§ **Study text**:
◇ ◇ ◇

The most prevalent pop culture images of gangs in Los Angeles can be traced to the proliferation of gangsta rap in the late 1980s, when NWA, led by Ice Cube, Eazy-E, Dr. Dre, and MC Ren burst out of Compton with vivid, aggressive descriptions of drugs, police brutality, urban plight, and economic depression. The popularity of gangsta rap gave rise to a new movie genre, Hood films, about the conditions described by the music. Boyz n the Hood and Menace II Society led the charge, winning critical acclaim and finding box office success. Part and parcel of this milieu was the Los Angeles riots.
The popularity of Hood films and gangsta rap, as well as international media coverage of the Los Angeles riots, put a spotlight on gang culture in southern California that titillated white people, the media, and capitalists eager to package the culture with its gritty "realness," lurid violence, and desperately American ethos, which held echoes of the Old West in its wildness and veneration of strength, force, and masculine archetypes. LA gang photos are a testament to lurid mainstream obsession with the effects of systemic failure and an inability to examine the causes of sweeping social problems, only its victims and their desperate actions.
The 1980s were hardly the beginning of gangs in Los Angeles. Gang culture in LA can be traced to the 1920s, when groups of Black and Latino friends created local culture and customs, and got involved in petty crime. The rise of violent gangs began in the 1940s, when the city's African American and Latino populations rapidly grew as opportunities to work for the war effort arose. At the time, African American and Latino families were only permitted to live in certain parts of the city, and white gangs, such as branches of the KKK and groups called Spook Hunters, policed neighborhoods to keep Blacks and Latinos out. African American and Latino communities formed their own gangs in response.
In the 1960s, white flight resulted in Black and Latino gangs having no white gangs left to fight. Though gangs occasionally turned on each other, though the emphasis on nonviolent protest promoted by the Civil Rights movement put a stop to gang activity until the 1970s, when revolutionary resistance groups like the Black Panthers, formed from a sense of futility in the wake of the failed promises of equality that flowed from the government in the 1960s, helped re-establish gangs in southern California. These gangs led directly into the conditions described by gangsta rap, as Reaganomics, the crack epidemic, the rapid proliferation of drug culture, and urban blight created the perfect pressure cooker for the development of isolated, highly localized cultures shown in these Los Angeles gang pictures.

◇ ◇ ◇

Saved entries
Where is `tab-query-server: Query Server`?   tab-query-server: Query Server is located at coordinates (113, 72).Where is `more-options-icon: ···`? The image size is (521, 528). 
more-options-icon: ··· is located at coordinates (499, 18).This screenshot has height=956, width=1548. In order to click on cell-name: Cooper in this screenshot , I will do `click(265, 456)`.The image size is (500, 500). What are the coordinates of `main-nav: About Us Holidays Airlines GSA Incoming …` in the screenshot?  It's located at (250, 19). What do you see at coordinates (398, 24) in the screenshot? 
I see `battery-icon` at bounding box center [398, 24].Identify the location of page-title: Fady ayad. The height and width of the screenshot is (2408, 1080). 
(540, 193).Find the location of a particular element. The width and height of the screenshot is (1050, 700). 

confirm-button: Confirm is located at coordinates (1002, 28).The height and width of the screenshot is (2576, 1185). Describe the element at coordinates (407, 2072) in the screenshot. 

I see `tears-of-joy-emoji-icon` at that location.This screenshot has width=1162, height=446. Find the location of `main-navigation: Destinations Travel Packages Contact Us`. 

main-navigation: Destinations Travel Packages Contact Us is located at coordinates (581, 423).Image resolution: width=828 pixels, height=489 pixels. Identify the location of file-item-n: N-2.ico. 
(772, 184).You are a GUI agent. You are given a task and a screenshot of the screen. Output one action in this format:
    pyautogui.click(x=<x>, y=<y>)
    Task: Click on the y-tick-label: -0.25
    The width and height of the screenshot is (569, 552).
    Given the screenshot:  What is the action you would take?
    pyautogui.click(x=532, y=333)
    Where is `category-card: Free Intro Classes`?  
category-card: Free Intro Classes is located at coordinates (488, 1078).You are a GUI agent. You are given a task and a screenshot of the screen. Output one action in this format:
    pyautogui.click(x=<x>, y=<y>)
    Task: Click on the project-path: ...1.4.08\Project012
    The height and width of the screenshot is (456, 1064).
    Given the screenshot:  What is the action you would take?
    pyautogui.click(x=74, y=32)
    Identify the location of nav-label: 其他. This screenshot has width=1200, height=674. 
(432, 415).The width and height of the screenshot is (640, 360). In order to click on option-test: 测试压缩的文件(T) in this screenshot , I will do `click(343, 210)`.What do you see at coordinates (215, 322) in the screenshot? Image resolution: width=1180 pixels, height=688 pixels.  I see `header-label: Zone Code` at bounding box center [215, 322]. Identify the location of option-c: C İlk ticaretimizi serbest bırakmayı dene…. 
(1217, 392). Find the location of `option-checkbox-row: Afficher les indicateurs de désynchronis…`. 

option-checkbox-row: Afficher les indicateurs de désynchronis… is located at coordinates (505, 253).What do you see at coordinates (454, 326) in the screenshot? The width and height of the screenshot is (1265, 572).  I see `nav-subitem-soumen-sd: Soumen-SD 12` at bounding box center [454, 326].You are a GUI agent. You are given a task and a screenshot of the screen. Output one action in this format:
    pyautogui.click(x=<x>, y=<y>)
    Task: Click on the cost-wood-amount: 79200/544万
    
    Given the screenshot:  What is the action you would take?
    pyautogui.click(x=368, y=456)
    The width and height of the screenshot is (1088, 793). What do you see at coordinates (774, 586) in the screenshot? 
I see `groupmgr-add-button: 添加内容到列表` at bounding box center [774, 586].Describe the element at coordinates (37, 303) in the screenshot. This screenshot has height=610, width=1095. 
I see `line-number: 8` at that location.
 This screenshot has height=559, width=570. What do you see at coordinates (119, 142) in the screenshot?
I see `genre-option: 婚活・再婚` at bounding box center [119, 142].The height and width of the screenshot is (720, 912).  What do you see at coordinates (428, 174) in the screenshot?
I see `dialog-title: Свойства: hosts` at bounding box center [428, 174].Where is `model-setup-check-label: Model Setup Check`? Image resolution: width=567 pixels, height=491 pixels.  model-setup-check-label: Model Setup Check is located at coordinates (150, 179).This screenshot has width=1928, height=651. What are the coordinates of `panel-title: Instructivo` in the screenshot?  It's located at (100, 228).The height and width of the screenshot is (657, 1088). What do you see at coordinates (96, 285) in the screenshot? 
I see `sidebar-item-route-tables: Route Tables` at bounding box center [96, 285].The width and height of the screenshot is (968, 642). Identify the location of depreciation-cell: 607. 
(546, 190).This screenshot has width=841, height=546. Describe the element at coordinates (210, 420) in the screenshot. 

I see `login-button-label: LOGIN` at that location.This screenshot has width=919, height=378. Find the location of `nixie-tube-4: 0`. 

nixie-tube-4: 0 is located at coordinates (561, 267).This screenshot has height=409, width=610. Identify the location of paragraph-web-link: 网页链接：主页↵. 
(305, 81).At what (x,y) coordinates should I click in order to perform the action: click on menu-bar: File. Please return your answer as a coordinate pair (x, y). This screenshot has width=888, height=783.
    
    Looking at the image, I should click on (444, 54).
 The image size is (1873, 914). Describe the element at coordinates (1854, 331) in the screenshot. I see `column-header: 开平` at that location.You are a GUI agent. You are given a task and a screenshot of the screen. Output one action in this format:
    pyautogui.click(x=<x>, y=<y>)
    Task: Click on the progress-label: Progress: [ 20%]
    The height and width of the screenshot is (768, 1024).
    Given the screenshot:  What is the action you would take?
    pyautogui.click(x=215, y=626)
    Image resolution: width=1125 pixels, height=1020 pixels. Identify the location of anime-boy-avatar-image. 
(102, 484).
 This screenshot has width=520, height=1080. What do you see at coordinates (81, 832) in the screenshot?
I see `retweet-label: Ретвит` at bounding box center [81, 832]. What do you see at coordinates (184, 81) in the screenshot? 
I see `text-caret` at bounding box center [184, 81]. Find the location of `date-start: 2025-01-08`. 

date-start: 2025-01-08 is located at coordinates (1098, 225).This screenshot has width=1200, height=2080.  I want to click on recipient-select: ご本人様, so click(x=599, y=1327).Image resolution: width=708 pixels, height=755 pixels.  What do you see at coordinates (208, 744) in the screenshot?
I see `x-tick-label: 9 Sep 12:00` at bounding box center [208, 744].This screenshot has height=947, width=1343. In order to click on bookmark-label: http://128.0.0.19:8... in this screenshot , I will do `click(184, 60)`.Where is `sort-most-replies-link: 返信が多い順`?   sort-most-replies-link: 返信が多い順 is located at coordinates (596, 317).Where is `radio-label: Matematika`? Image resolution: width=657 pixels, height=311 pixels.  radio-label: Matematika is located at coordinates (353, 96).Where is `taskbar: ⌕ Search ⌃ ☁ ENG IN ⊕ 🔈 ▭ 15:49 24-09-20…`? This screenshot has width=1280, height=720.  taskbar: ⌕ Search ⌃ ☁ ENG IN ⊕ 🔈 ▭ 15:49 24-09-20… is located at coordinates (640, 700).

◇ ◇ ◇

§ **Apply what you read**:
• 1. Quote the text on Los Angeles gangs, beginning with the words "The most prevalent" and ending after "Los Angeles riots.".
• 2. According to the text on Los Angeles gangs, to what decade can gang culture in LA be traced?

§ **Solutions to the tasks**:
• 1.
The most prevalent pop culture images of gangs in Los Angeles can be traced to the proliferation of gangsta rap in the late 1980s, when NWA, led by Ice Cube, Eazy-E, Dr. Dre, and MC Ren burst out of Compton with vivid, aggressive descriptions of drugs, police brutality, urban plight, and economic depression. The popularity of gangsta rap gave rise to a new movie genre, Hood films, about the conditions described by the music. Boyz n the Hood and Menace II Society led the charge, winning critical acclaim and finding box office success. Part and parcel of this milieu was the Los Angeles riots.

• 2. The 1920s.